*** Passage shown ***

The eventual deformation of the Russian Revolution should be considered one of history’s major tragedies, and the Revolution’s gross distortion under the anti-democratic influence of Stalin and his apparatchiks must never be repeated. This is why Leon Trotsky and his supporters dedicated their lives to exposing all the dangerous betrayals of the working-class that took place under the misleadership of the Stalinist Communist Party, while also committing themselves to the ongoing struggle for a socialist future where ordinary people have full democratic control over workplaces and their lives. For undertaking such a struggle for justice, socialists and particularly Trotskyists have been relentlessly demonized by all capitalist institutions, by Stalin’s heirs, and by conspiracy theorists and their neo-fascists friends.

The Russian Revolution was a genuine democratic uprising of the working-class against their rulers which is precisely why it has always been so maligned by its ideological enemies. The Revolution was most certainly not orchestrated by Wall Street elites – in the same way that other popular revolutions that continue to shake the world are not the pet projects of Wall Street. Nevertheless it is true that when revolutions are deprived of a democratic leadership that is willing and ready to overthrow capitalism and bring about a socialist transformation of society, such revolutions will most likely only succeed in exchanging one set of undemocratic elites with another. This may give some form of respite to ordinary people, especially when they manage to replace capitalist dictatorships with capitalist democracies, but at the end of the day under the continued domination of capitalist misrule profits will always trump human need.

Of course there are many real reasons why people become disillusioned with the tiring fight for a fairer society, and it doesn’t help when the working-class are repeatedly let down or betrayed by the promises of their so-called political leaders. And all the while we should be aware that all sorts of fascists and right-wing populists are presently ready and waiting to take advantage of popular discontent if we fail to organize our class effectively on a global scale. Learning from this, socialists must therefore continue to lead by example and fight for every reform we can possibly wring from the ruling-class, while simultaneously making the case for why it will be necessary to ditch capitalism once and for all if we are to secure any lasting gains for our class. A socialist revolution is possible, as the centenary of the events in 1917 should remind us, now we just need to organize to make it happen.

***

Questions to answer
a – Summarize the passage on the Russian Revolution in two sentences.
b – Pick up the passage on the Russian Revolution after its last sentence and keep writing it.

*** Information ***

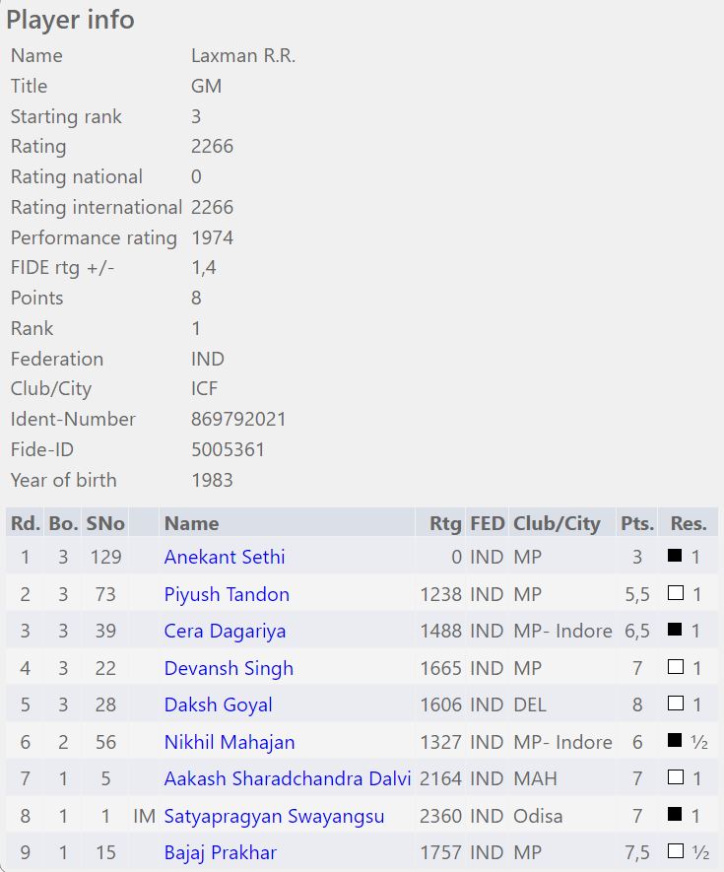The width and height of the screenshot is (724, 872).
Task: Open Satyapragyan Swayangsu player link
Action: point(274,816)
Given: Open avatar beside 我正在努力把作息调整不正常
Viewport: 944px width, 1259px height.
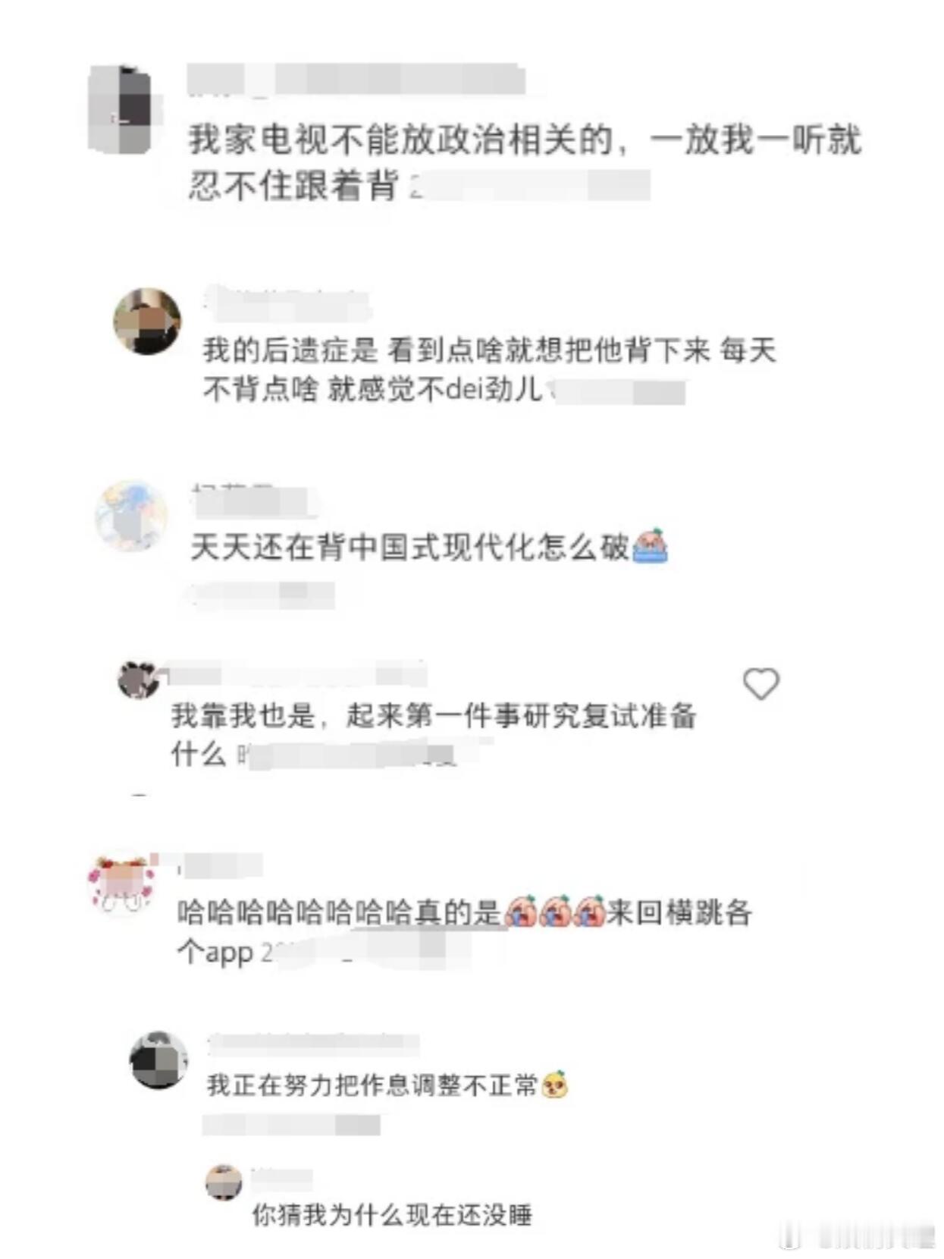Looking at the screenshot, I should [158, 1060].
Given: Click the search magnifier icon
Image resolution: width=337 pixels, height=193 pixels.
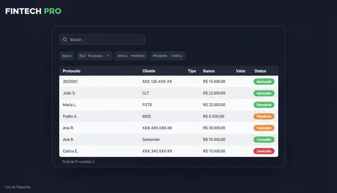Looking at the screenshot, I should (65, 39).
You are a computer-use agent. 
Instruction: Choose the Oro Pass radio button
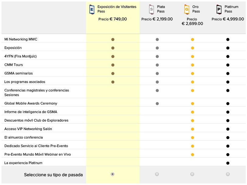click(x=192, y=174)
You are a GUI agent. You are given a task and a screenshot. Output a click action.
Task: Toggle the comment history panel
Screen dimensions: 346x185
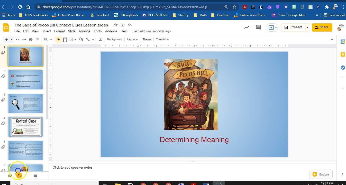pos(258,27)
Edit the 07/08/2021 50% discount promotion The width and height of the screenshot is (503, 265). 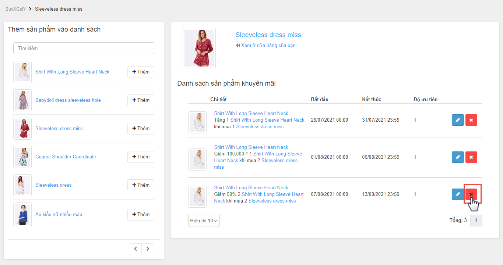[458, 194]
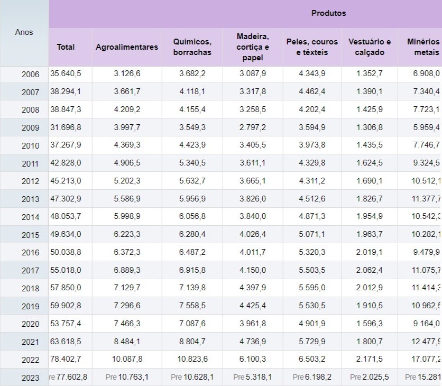This screenshot has height=386, width=442.
Task: Select the Anos column header
Action: click(24, 32)
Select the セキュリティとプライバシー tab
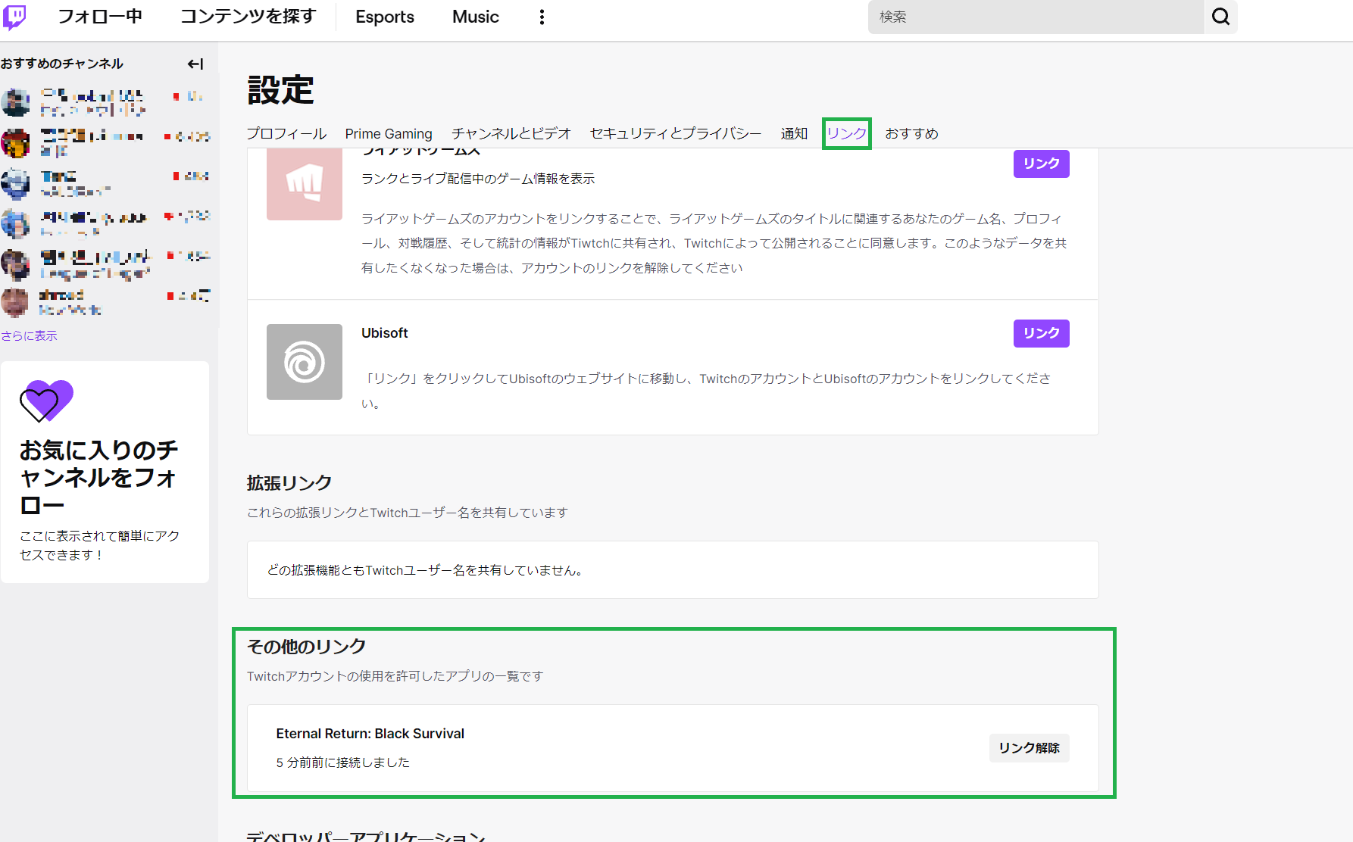The height and width of the screenshot is (842, 1353). 675,134
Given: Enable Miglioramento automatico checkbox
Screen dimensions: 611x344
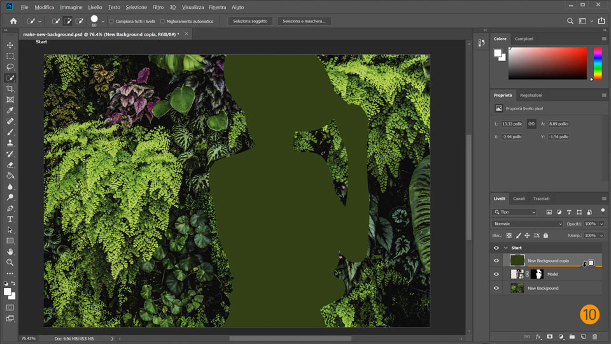Looking at the screenshot, I should click(163, 21).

***

Solved problems
a – The Russian Revolution was a genuine democratic uprising of the working class, and its distortion under Stalin must never be repeated, which is why Trotsky and his supporters exposed Stalinist betrayals while fighting for a socialist future under full democratic control. Revolutions without a democratic leadership ready to overthrow capitalism only trade one set of undemocratic elites for another, so socialists must fight for every reform, argue for ending capitalism, and organize to make a socialist revolution happen.

b –
Notes 

[1] For details on the connections between fascists and the new age movement see, Nicholas Goodrick-Clarke, Black Sun: Aryan Cults, Esoteric Nazism and the Politics of Identity (2002), p.292. I have written about this in my series of articles that critically scrutinized the reactionary spiritual conspiracies woven by David Icke; see part III “Ruling-Class Aliens” (Swans Commentary, July 28, 2014) for Icke’s use of anti-Semite conspiracy theories about the origins of the Russian Revolution.

[2] To read more about how LaRouche and Engdahl’s conspiracies have been popularized on mainstream TV, see Michael Wolraich’s Blowing Smoke: Why the Right Keeps Serving Up Whack-Job Fantasies about the Plot to Euthanize Grandma, Outlaw Christmas, and Turn Junior into a Raging Homosexual (2010). In recent years Engdahl’s books have been published by the so-called “Progress Press” which excitedly republished LaRouche’s “underground classic” Dope Inc.: Britain’s Opium War against the United States. Furthermore, Engdahl’s 2009 book Gods of Money: Wall Street and the Death of the American Century directly draws up the conspiracies of Antony C. Sutton, refers to the “remarkable work of the 19th and early 20th Century German writer, Oswald Spengler, The Decline of the West” (a book popular in fascist circles), and uncritically cites the “research” of famed fascist anti-Semite Eustace Mullins. At present Engdahl is counted as a regular contributor to the online journal “New Eastern Outlook” which is published by the Institute of Oriental Studies of the Russian Academy of Sciences. Other well-known conspiracy theorists who write for this publication include Tony Cartalucci and Andre Vltchek.